Was also will uns das Steueramt Weiach mit diesem Titel in Frakturschrift sagen? Hmmm... Die Formulare für die alljährliche staatliche Fundraisingaktion (die immerhin verhindert, dass man seine Finanzen je aus dem Blick verliert) sind noch nicht im Briefkasten gelandet. Dafür heute morgen die Steuerbescheide für längst vergangene Jahre. Schlussrechnung Staats- und Gemeindesteuern 2004, provisorische Rechnung für 2005. Und für 2006 kommt da auch noch etwas oder war's das jetzt? Kommt die erst nächstes Jahr?

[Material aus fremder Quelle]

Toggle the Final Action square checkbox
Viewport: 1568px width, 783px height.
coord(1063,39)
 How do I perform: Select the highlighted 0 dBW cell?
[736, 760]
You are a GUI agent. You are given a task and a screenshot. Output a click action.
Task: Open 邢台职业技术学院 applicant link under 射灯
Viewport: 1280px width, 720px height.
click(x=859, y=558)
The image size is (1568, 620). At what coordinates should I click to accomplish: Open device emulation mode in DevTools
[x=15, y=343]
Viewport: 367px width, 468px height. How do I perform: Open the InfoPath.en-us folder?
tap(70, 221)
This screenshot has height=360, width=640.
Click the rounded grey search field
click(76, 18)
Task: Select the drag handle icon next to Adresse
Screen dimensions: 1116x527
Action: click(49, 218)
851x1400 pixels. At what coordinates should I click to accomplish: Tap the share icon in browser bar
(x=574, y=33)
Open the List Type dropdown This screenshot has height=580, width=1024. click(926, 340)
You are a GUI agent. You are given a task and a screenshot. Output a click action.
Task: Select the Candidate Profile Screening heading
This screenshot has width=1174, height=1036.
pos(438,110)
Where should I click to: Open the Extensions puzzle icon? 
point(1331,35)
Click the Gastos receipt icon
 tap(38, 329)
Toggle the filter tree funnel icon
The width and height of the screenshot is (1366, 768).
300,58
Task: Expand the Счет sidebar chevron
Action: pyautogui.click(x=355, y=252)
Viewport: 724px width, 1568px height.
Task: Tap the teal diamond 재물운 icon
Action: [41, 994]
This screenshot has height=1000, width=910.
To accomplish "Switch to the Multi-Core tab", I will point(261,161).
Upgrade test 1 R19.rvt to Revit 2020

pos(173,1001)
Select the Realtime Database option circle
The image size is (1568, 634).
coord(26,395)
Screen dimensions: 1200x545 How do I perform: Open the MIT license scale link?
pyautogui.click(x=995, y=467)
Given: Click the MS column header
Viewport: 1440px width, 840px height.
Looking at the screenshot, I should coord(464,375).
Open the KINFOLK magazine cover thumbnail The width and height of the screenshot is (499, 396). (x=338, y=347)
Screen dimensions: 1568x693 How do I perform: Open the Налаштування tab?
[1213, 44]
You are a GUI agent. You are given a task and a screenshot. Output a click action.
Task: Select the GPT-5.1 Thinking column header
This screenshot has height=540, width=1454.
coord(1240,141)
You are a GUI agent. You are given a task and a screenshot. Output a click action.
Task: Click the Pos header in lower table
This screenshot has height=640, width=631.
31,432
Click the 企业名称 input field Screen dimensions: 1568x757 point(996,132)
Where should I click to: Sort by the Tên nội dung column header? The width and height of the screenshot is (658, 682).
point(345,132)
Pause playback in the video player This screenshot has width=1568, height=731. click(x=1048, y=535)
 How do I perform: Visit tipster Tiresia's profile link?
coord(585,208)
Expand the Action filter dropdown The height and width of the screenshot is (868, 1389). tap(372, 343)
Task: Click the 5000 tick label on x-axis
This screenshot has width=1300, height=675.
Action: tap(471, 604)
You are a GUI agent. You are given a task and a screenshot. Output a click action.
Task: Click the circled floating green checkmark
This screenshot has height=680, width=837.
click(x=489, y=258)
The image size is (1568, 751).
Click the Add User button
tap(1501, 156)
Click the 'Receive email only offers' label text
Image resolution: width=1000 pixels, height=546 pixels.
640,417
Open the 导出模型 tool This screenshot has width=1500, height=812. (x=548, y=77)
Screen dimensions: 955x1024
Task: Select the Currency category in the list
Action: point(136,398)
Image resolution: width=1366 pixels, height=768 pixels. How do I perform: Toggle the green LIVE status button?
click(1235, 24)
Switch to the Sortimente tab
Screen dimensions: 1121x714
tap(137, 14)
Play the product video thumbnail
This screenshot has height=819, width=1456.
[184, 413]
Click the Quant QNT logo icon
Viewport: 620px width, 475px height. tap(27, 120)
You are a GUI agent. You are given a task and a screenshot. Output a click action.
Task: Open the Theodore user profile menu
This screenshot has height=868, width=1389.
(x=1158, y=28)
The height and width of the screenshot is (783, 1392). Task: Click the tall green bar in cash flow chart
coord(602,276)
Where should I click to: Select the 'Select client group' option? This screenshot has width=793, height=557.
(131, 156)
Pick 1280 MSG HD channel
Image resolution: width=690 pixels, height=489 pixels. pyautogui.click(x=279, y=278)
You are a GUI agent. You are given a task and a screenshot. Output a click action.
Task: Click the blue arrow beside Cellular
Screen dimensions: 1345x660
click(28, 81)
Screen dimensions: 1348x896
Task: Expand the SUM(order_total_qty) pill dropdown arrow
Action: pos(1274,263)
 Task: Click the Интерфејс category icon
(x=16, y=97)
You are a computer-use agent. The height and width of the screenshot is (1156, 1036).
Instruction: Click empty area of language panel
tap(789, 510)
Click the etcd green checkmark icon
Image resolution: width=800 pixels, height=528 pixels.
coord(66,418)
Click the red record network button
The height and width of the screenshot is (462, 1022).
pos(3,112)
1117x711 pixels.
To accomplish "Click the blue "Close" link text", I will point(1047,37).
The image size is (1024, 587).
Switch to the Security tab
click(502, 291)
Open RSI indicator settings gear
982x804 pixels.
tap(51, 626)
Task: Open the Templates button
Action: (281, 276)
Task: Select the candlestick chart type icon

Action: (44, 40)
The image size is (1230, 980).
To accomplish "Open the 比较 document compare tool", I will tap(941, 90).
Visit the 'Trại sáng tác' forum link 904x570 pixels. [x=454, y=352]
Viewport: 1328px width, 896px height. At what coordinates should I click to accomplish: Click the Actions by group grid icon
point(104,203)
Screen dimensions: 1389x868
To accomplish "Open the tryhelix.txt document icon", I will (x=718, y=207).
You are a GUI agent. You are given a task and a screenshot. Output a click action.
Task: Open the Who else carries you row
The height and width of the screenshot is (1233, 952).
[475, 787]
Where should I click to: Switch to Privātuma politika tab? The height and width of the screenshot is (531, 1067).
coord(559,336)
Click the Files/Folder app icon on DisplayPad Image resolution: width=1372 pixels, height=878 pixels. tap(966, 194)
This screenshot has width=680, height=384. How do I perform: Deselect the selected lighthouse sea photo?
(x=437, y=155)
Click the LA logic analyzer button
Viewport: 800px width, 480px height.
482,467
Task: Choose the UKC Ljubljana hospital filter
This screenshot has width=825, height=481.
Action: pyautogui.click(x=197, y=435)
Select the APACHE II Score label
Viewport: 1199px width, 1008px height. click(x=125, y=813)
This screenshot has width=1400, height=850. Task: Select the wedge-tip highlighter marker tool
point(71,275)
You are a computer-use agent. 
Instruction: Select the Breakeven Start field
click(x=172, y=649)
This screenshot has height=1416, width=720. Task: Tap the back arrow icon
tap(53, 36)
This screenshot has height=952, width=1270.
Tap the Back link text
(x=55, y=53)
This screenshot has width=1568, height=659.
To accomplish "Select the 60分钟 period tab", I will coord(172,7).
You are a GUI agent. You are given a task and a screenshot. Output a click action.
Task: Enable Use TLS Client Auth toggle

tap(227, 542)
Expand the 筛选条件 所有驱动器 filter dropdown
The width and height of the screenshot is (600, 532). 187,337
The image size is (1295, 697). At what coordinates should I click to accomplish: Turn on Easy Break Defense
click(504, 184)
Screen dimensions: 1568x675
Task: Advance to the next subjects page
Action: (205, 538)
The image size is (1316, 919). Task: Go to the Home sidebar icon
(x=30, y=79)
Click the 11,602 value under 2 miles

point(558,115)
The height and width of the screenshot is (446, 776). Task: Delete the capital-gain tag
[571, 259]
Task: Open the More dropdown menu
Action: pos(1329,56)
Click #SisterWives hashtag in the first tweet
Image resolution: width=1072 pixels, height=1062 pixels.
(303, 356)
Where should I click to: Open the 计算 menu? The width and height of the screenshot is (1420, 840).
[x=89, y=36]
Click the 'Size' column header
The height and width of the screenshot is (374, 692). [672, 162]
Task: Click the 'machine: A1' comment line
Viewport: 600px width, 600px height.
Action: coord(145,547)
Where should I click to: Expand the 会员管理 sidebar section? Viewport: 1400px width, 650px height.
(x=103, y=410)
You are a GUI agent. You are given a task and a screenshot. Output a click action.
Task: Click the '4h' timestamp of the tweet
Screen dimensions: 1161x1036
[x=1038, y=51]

Die Gegenwartsbesteuerung hat die Angelegenheit auch nicht einfacher gemacht. Da würde man schon bevorzugen, wenn Fraktur geredet würde. Oder verstehen Sie Ihre Steuerrechnungen? Ich meine - auf Anhieb. Nicht? Eben.

Quellen
  • Mitteilungen für die Gemeinde Weiach, Januar 2006
  • Eintrag Fraktur. In: Duden Band 11. Redewendungen. Wörterbuch der deutschen Idiomatik. 2., neu bearbeitete und aktualisierte Auflage, Mannheim 2002 - S. 237

1 Kommentar:

Wiachiana-Verlag hat gesagt…

Wenn man sich die Schrift genau ansieht und dann mit dem hier vergleicht, dann redet das Steueramt doch wohl eher Textur als Fraktur. Wenigstens gehört die zur gleichen Familie, den "gebrochenen Schriften".